** Supplied records follows **
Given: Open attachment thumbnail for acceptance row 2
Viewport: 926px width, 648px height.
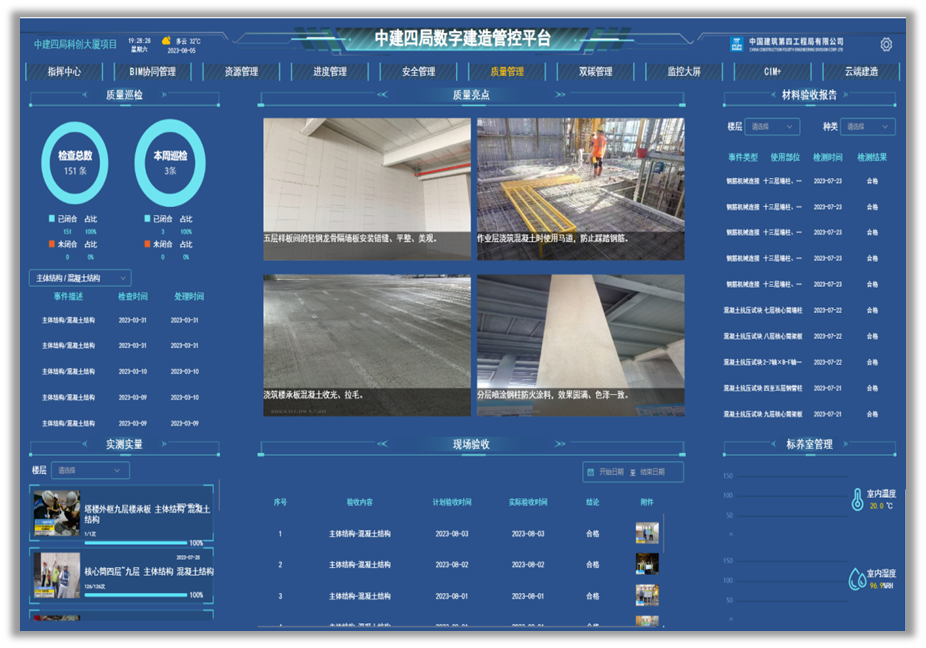Looking at the screenshot, I should pos(647,564).
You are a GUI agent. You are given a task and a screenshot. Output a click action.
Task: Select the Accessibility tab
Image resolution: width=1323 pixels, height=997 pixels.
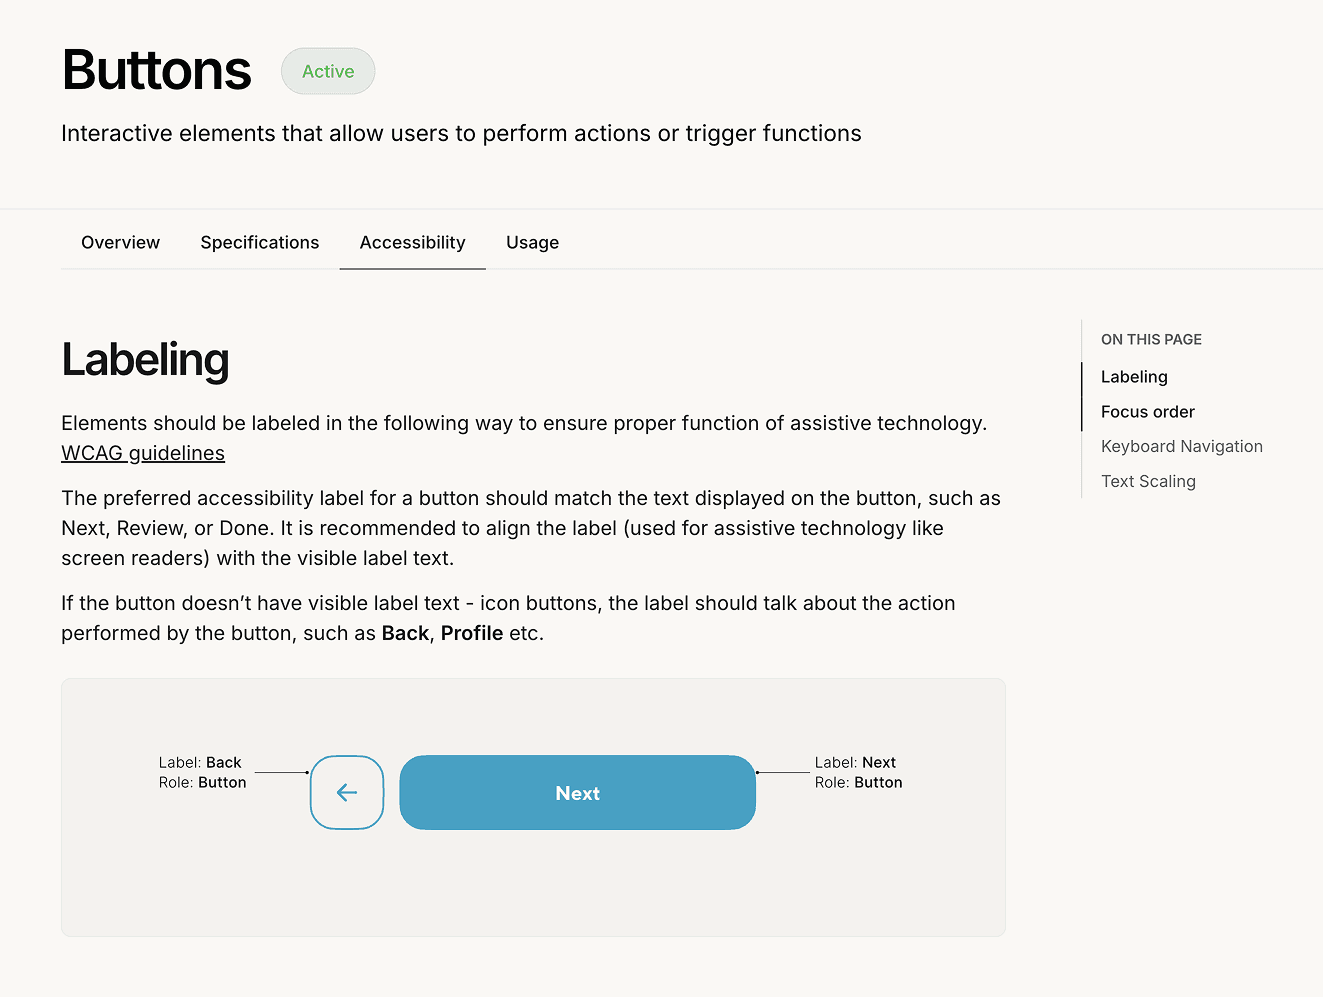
** End of Supplied records **
> What you are asked to do
What you give back must be the data above, reproduced exactly and free of pictures.

> Response
Given: Open attachment thumbnail for acceptance row 2
Viewport: 926px width, 648px height.
Looking at the screenshot, I should pos(647,564).
You are a GUI agent. You are given a task and a screenshot. Output a click action.
Task: Select the Accessibility tab
Image resolution: width=1323 pixels, height=997 pixels.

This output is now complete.